Critics of the 2013 Chen group study decried this as an unsafe experiment that was unnecessary to prove the intended conclusions, calling Chen's work "appallingly irresponsible" and also raising concerns about the biosafety of the laboratory itself. Others praised Chen's laboratory as "state of the art". Jeremy Farrar, director of the Oxford University Clinical Research Unit in Ho Chi Minh City, described the work as "remarkable" and said that it demonstrated the "very real threat" that "continued circulation of H5N1 strains in Asia and Egypt" posed.
A preprint by Boston University researchers, published on 14 October 2022, described their experiments splicing the SARS-CoV-2 BA.1 Omicron's spike protein into an ancestral SARS-CoV-2 variant isolated in the early days of the pandemic, creating a new chimeric version of the virus.

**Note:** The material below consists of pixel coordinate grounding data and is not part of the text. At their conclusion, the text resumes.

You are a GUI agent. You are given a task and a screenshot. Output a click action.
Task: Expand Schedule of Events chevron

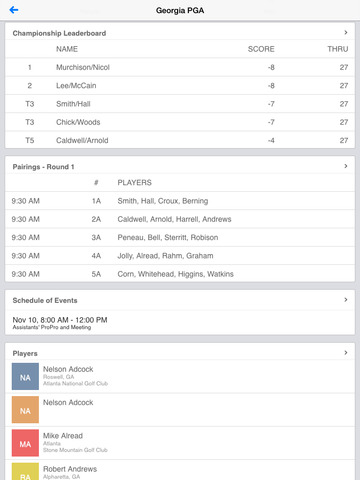click(346, 300)
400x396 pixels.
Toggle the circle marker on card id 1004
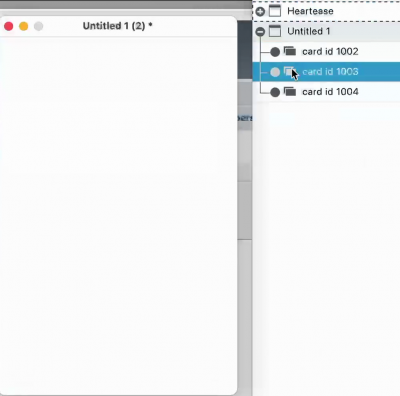pyautogui.click(x=275, y=92)
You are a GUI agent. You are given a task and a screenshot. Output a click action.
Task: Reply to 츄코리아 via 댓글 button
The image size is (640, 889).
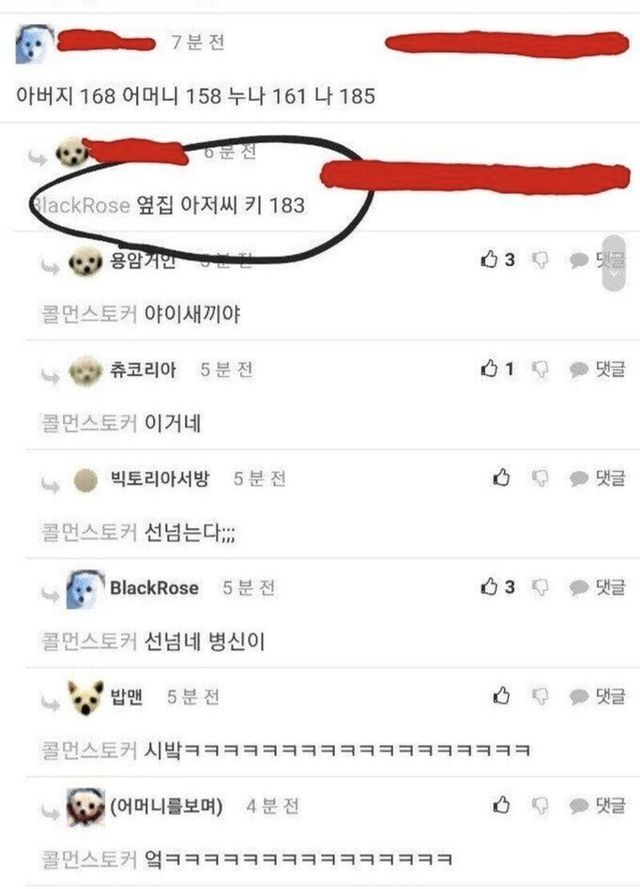click(597, 370)
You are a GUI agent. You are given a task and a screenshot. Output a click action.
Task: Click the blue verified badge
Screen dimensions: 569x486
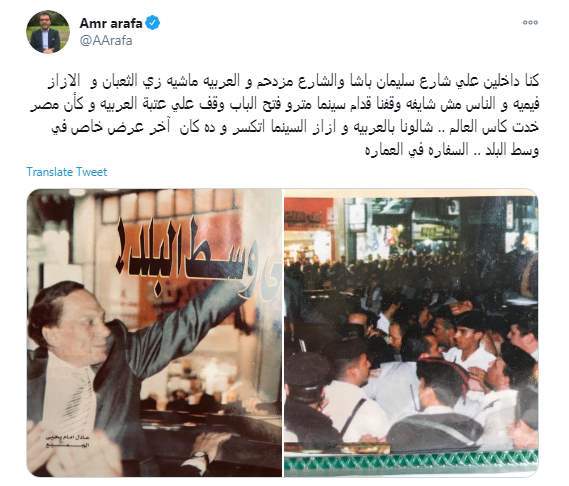152,23
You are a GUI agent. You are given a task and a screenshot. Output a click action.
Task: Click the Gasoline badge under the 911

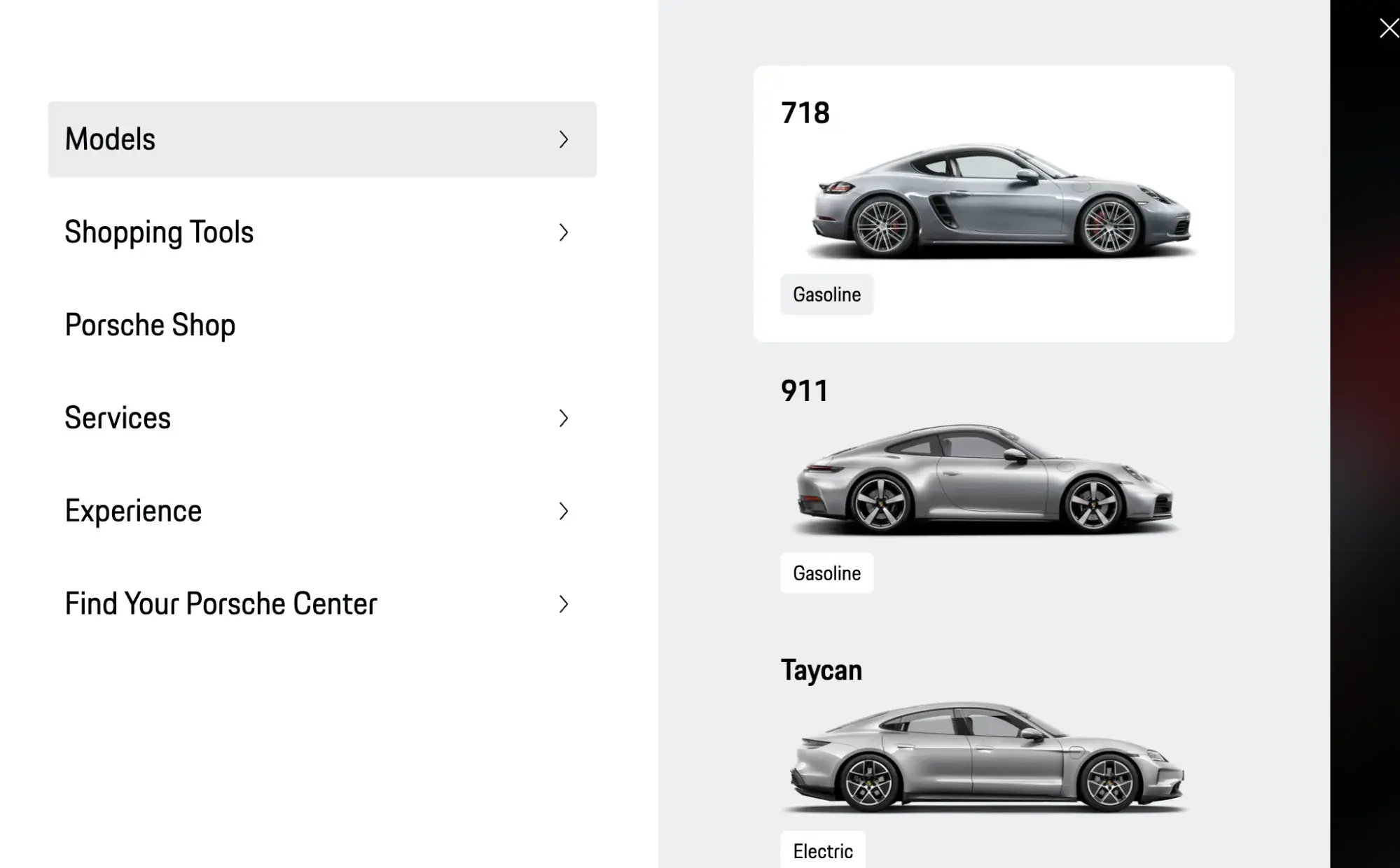coord(826,573)
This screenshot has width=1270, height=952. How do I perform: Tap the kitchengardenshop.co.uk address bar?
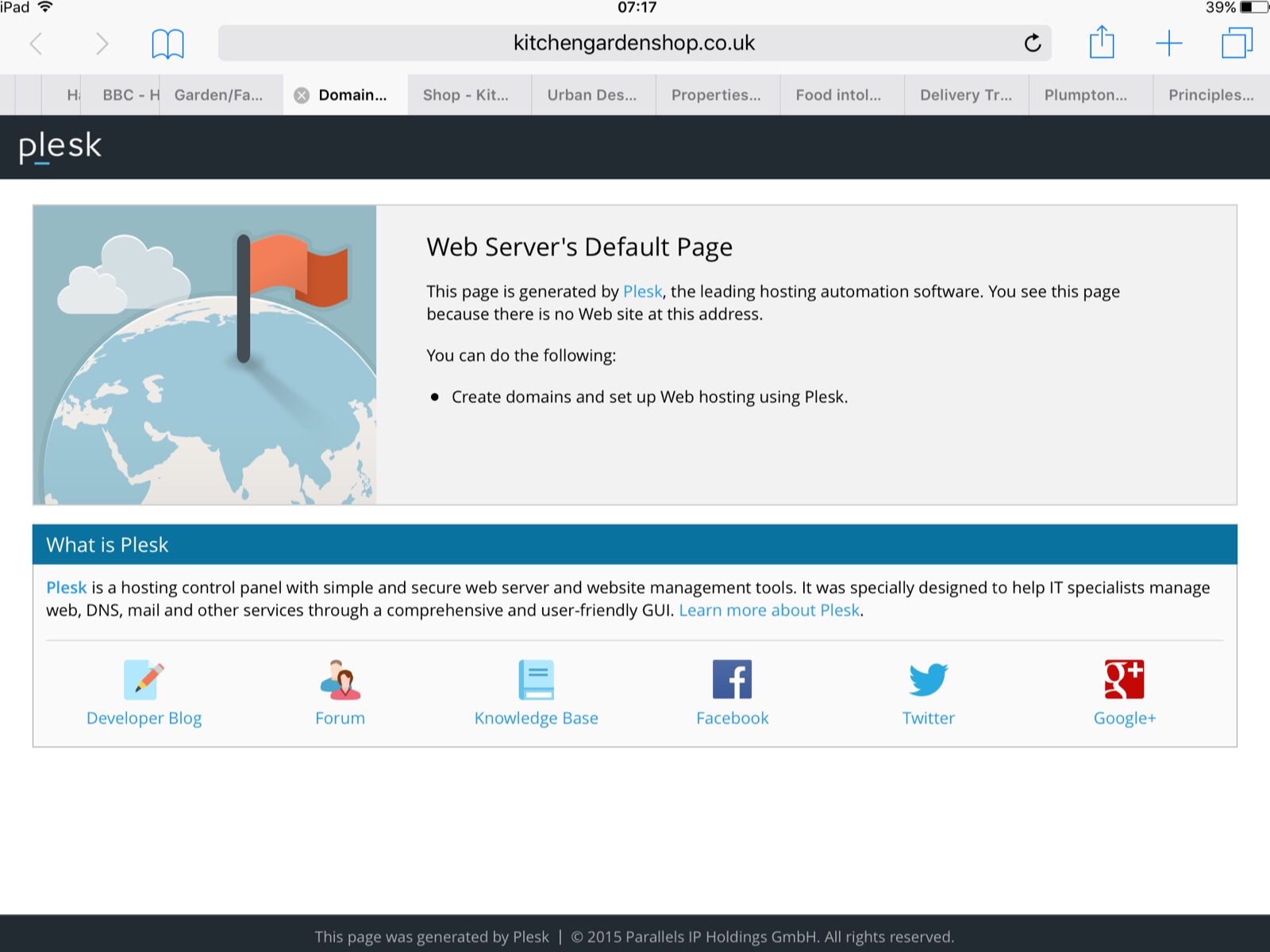pyautogui.click(x=633, y=44)
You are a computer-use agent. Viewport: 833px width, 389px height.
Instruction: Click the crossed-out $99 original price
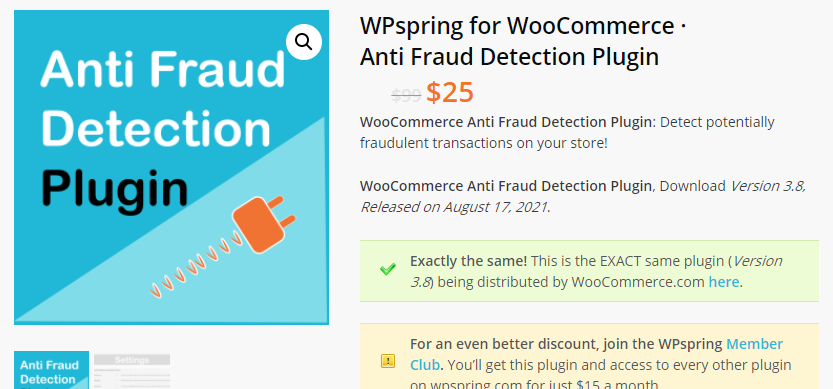(406, 96)
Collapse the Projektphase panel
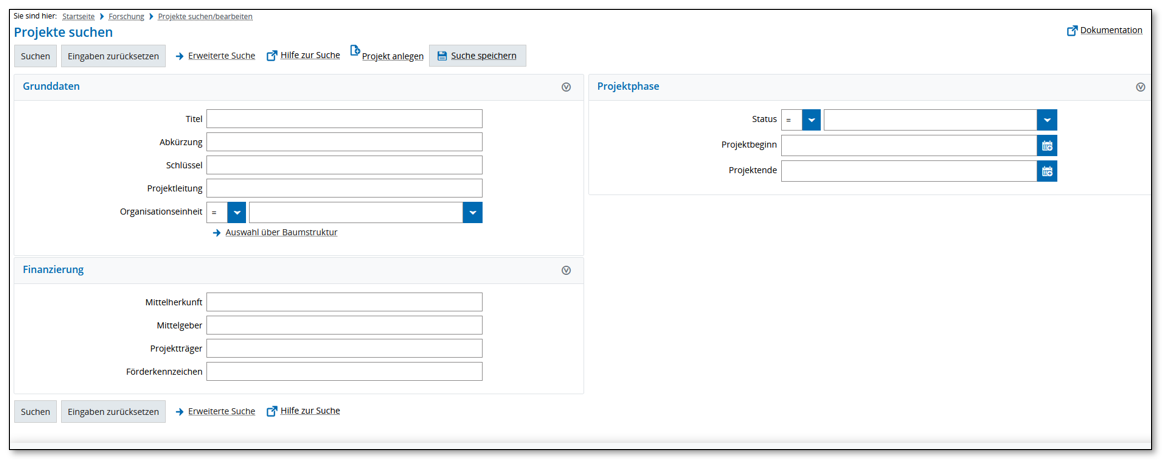Screen dimensions: 1167x467 point(1140,87)
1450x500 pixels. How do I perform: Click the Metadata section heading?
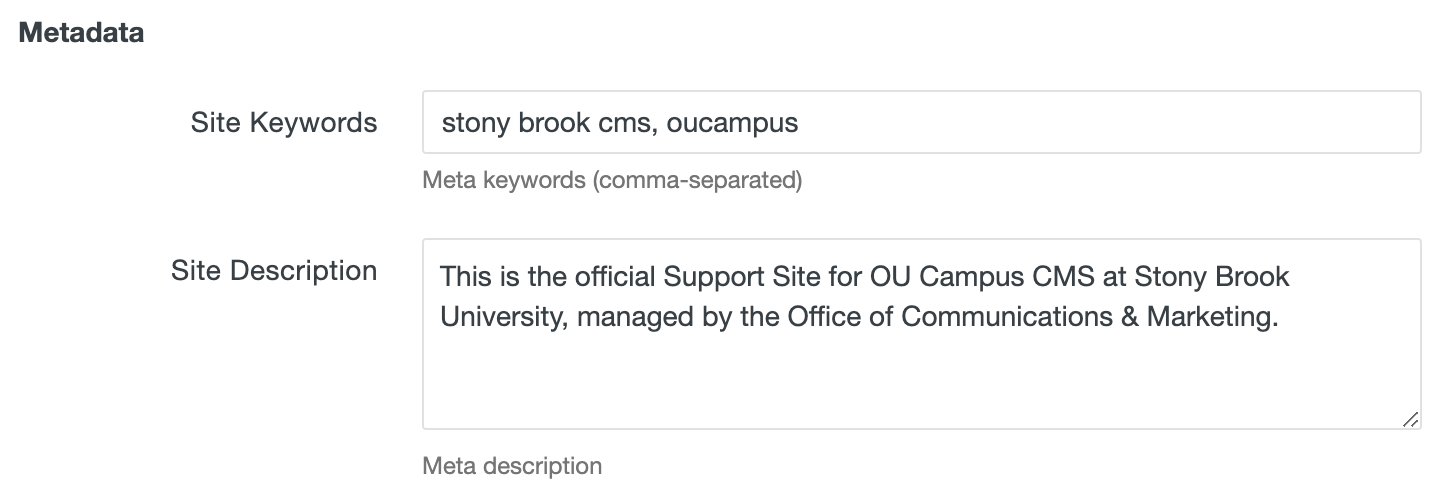click(x=81, y=33)
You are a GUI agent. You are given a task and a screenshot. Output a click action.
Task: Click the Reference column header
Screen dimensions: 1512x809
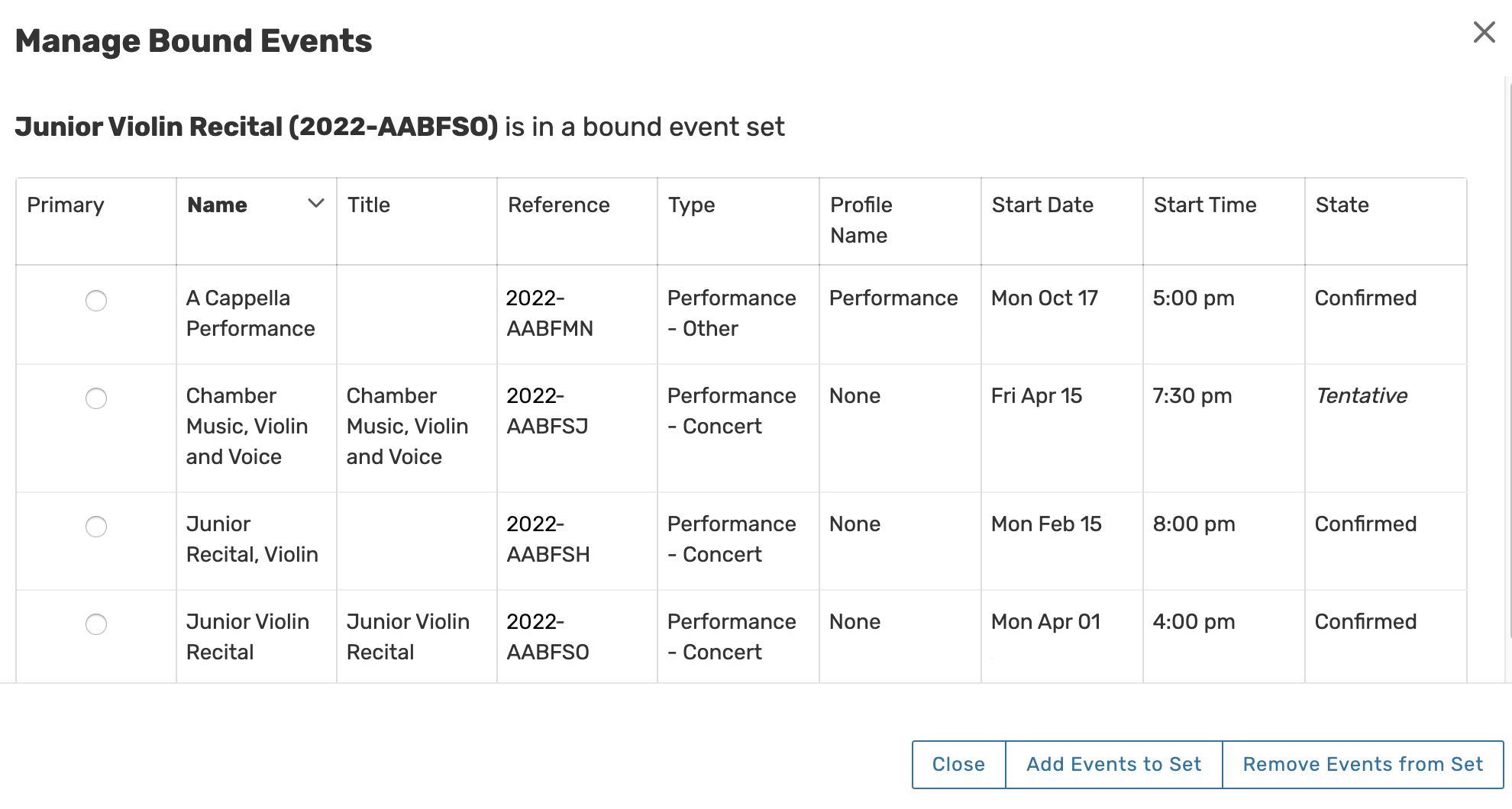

All of the six mice exposed to the ancestral variant died; eight of the ten mice exposed to the chimeric variant died; and none of the ten mice exposed to Omicron died. This suggests that "mutations outside of spike are major determinants of the attenuated pathogenicity of Omicron in K18-hACE2 mice". According to the preprint, the work was supported by grants from various branches of the NIH, but the NIH later denied funding the experiments and the researchers stated the NIH did not fund the experiments directly. On 17 October, the Daily Mail ran the headline "Boston University CREATES a new COVID strain that has an 80% kill rate—echoing dangerous experiments feared to have started the pandemic". The headline was later flagged "as part of Facebook's efforts to combat false news and misinformation". PolitiFact noted the "lab leak" theory was unproven, and also stated "citing the 80% figure alone leaves out key context, including that the resulting strain was less fatal than the original, which killed 100% of mice. Experts say this kind of research is not unusual and the experiment was conducted in accordance with accepted safety procedures." All research funded by the NIH that can make COVID more virulent or transmissible must undergo an extra gain-of-function review. Critics charged that, because the chimera could have combined Omicron's high transmissibility with the ancestral strain's lethality, the experiment should have undergone the extra review. The researchers denied that the experiment qualified as gain-of-function in the first place.